Better pricing, too, would play its part. In the former Soviet bloc countries of central Europe, domestic water use fell by almost 50% following relatively straight-forward price increases. Despite a new water law in 2002 that commits the government to price reform, water in China remains hugely under-priced, meaning that there is no incentive to be more sparing.

Whereas the transfer scheme provides up to 44.8 billion m3 of additional water to the Yellow River each year, management fixes (with the necessary political will) and gradual restructuring of the Chinese economy could more than double this amount.

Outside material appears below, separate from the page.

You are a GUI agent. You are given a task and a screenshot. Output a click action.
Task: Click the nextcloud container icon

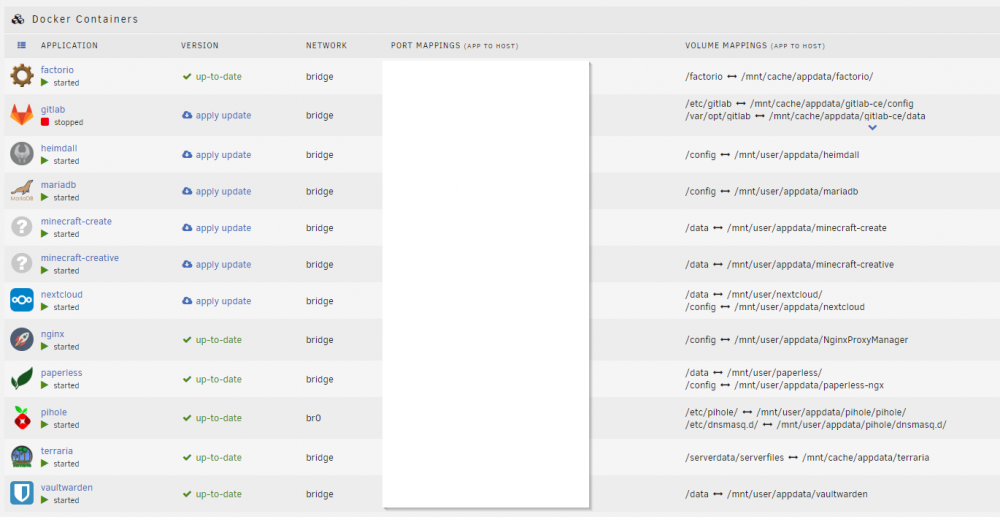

Key recommendations of Dr. Warren’s report:

1. Reduce leakage from urban distribution systems;
2. Improve the collection and treatment of waste water so that it can be re-used downstream;
3. Discourage irrigated agriculture in arid regions;Improve irrigation methods and practice;
4. Improve irrigation methods and practice;
5. Encourage grain exports from regions of the country where crops are at least partly rain fed


The above extract was adapted from a WWF-commissioned report, “The proposed South–North Water Transfer Scheme in China: Need, Justification and Cost”, which was written in 2001. WWF China wishes to make it clear that the views expressed are only those of the author, Dr. S.C. Warren.